Miley Cyrus is yet another pop star who has gone the opposite way by appropriating black conventions. Just as Jackson altered the primarily white pop world by drawing on his race, Cyrus draws from popular dance moves that correlate with black culture. Most obviously her twerking performance with Robin Thicke during the 2013 VMA’s. She drew from a popularized form of black culture that was already familiarized by white society in order to re-launch her career and reconstruct her image from a Disney Star to how she is today. Similar to Jackson who reinvented his Jackson 5 image to being racially and sexually ambiguous in his music video. 

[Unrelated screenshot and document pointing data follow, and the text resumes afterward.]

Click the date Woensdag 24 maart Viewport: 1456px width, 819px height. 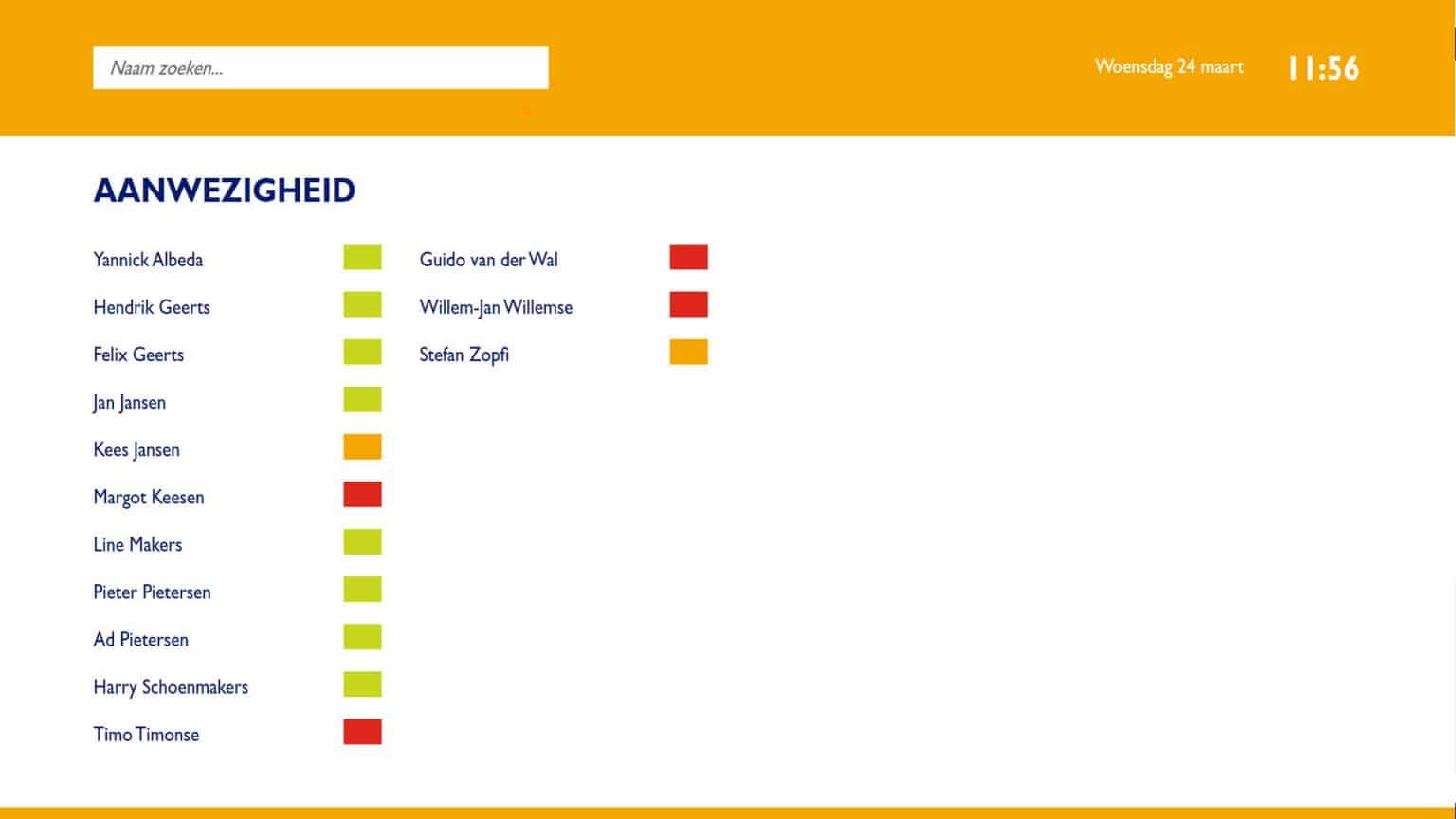pos(1169,67)
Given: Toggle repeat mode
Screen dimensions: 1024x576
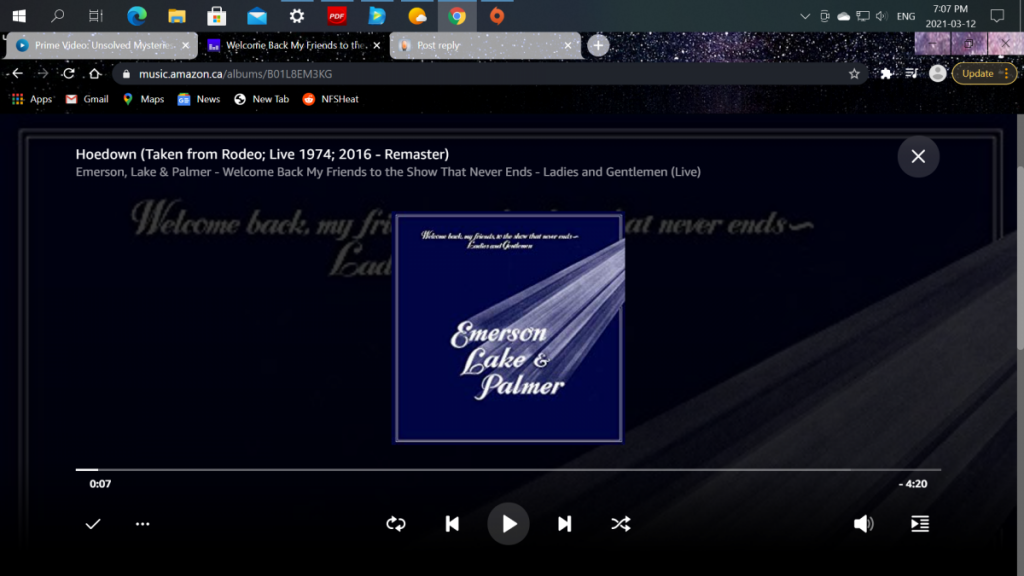Looking at the screenshot, I should pyautogui.click(x=396, y=524).
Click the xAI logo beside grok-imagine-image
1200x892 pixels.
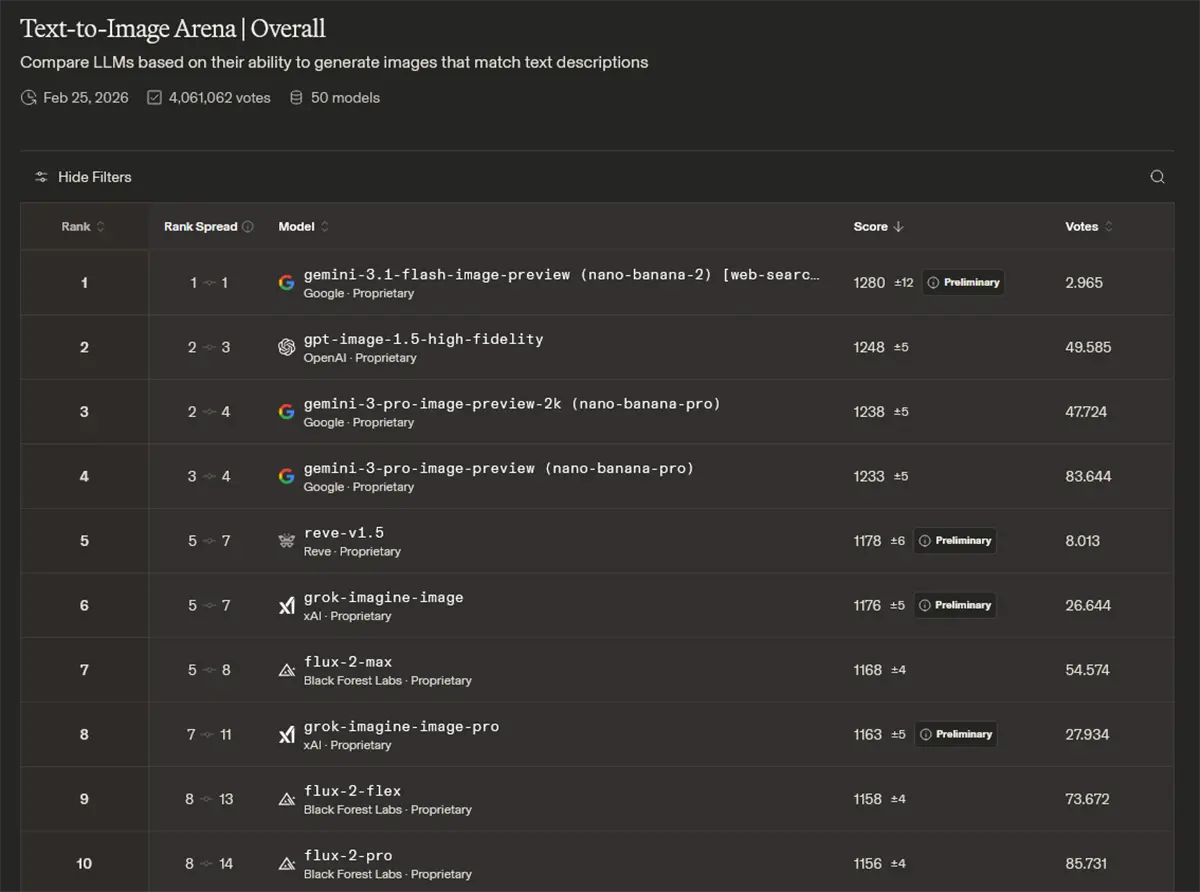(287, 606)
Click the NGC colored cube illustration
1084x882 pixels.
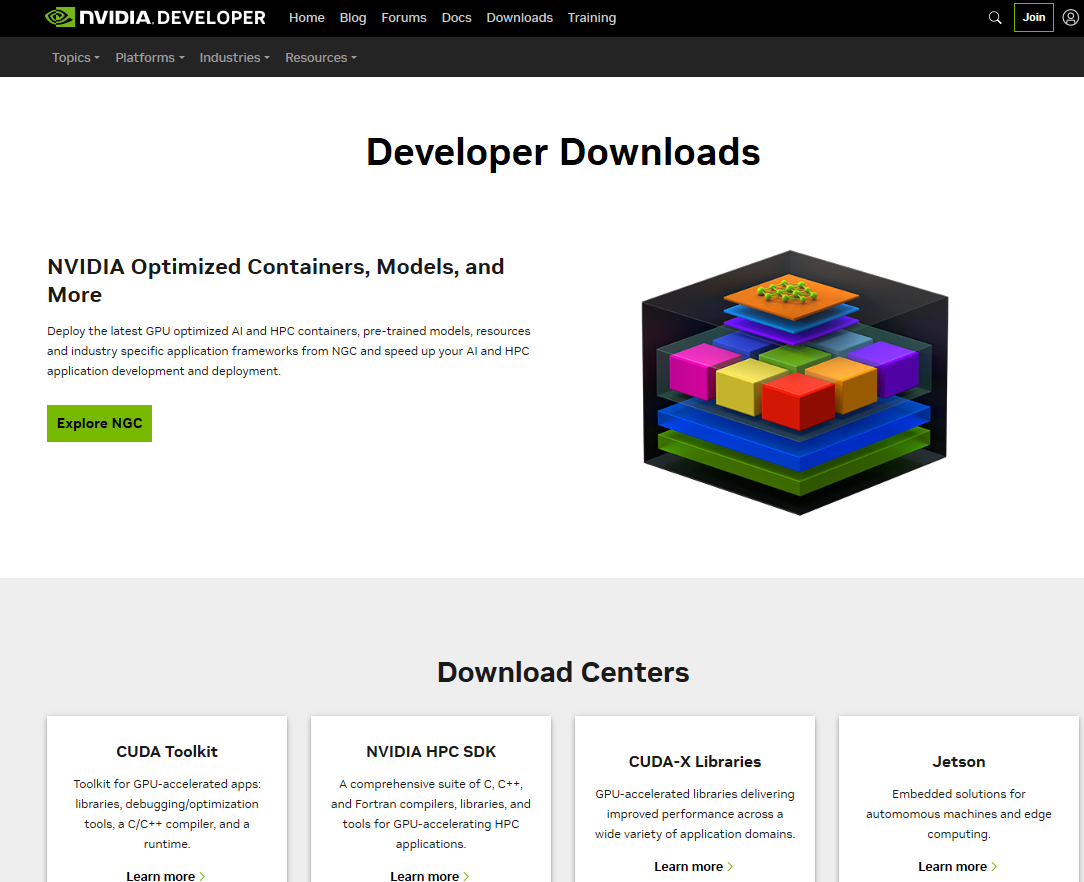click(x=794, y=382)
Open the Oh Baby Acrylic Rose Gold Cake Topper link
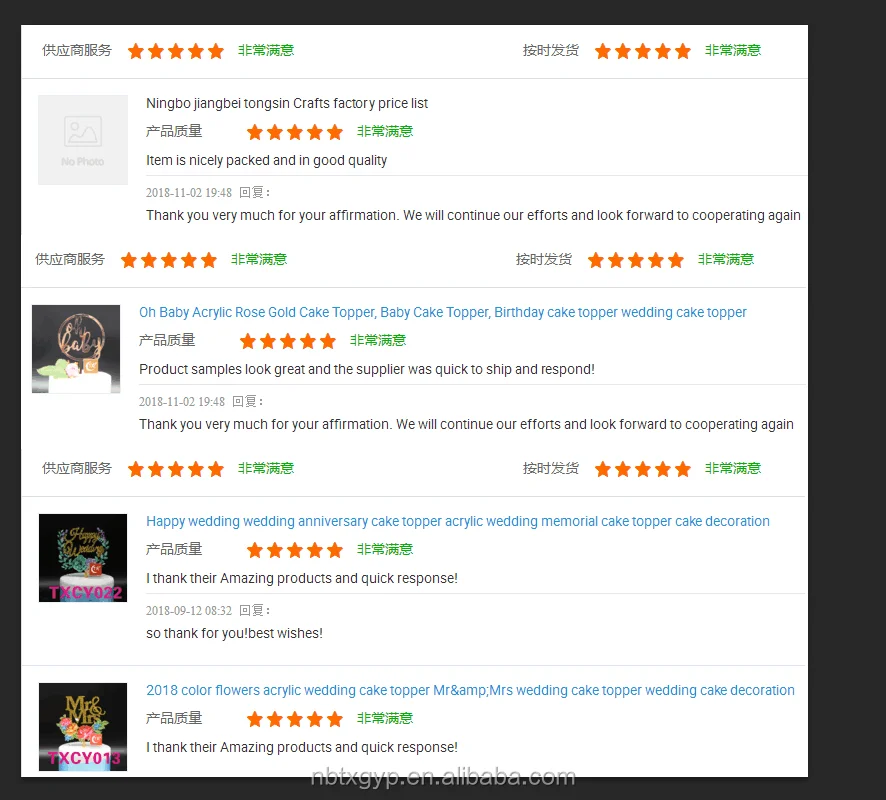This screenshot has height=800, width=886. coord(442,312)
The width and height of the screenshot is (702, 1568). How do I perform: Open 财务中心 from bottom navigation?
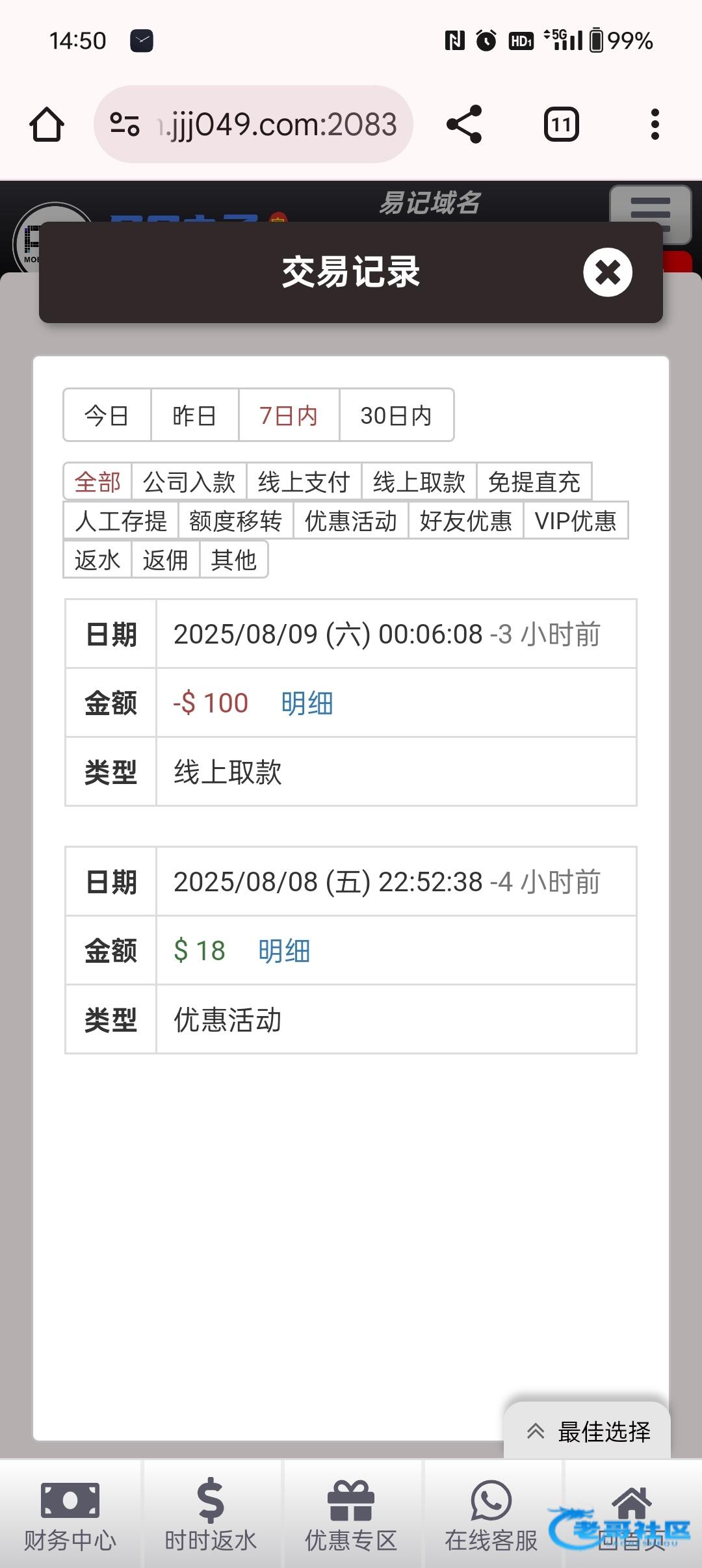pyautogui.click(x=70, y=1514)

Additionally, Thriller comments on Jackson’s masculinity. The usage of a different monster imagery pulled on horror conventions which “inscribe a fascination with sexuality, with gender identity codified in terms that revolve around the symbolic presence of the monster” (310). So as Jackson metamorphoses into a werewolf, which holds a representation of bestial and predatory. While it implies a sense of masculinity, it does this through the sense of his innate sexuality. But his zombie transformation questions why kind of sexuality he possess as it is purposefully vague. As Jackson has done throughout his music video, “stars have used androgyny and sexual ambiguity as part of their ‘style’ in ways which question prevailing definitions of male sexuality and sexual identity”, which is used through the embodiment of monsters (314).

Core Post #3

Katie Gavin
3/31/15
Paul Robeson, Black Masculinities + Popular Culture


The other day, I was hanging out in the garden next to the Roski School of Art and I stumbled into the garden that commemorates Americans brought to trial at the House of Un-American Activities Committee. I knew that Robeson was one American charged with being a communist, and sure enough, I found his stone and a quote next to it. At the time, Robeson was angry, but un-ashamed to speak out as a communist. I don’t feel like I know enough on the subject to say definitively, but I can imply from Dyer’s reading that it was Robeson’s overt position as a communist, anti-imperialist, and anti-racist to which we can attribute his irrelevancy amongst the youth of America.
The Standing committee for the House of Un-American Activities existed from 1945-1975, which is the period directly after that which Dyer covers in his chapter on Robeson. During the period that Dyer covered, which was roughly from 1924-1945, Robeson was a major star; in fact, he was considered by many to be the “first major black star” and one of the first “crossover artists”, or artist who is grounded in a subculture but who appeals to an audience beyond the confines of said subculture.
I am interested in analyzing, to a certain degree, the ways in which Dyer’s discussion of white views on Robeson might be interpreted. In the chapter, Dyer posits that “Robeson represent[ed] the idea of blackness as a positive quality, often explicitly set over against whiteness and its inadequacies” (78). More specifically, there is a discussion of blackness as being associated with naturalness or “animal vitality” and whiteness being associated with constrained emotions or unnaturalness.
This concept is really intriguing, but if one views it through the lens of Robeson’s eventual turn away from capitalism and towards communism, I would like to think about the ways in which white audiences might have believed in the possibility of acquiring or attaining the desirable qualities that Robeson “embodied” through economic transfer. In other words, I am speaking about the notion that white people might be able to gain access to the internal life of “Negroes” through the consumption of the all-encompassing performances of Robeson.

I think this question is extremely relevant today when one thinks about hip-hop music, particularly the fact that the number one demographic of hip-hop consumers is adolescent white males. Could this be part of the way in which subversive ideologies embodied by powerful Black celebrities are robbed of their revolutionary potency?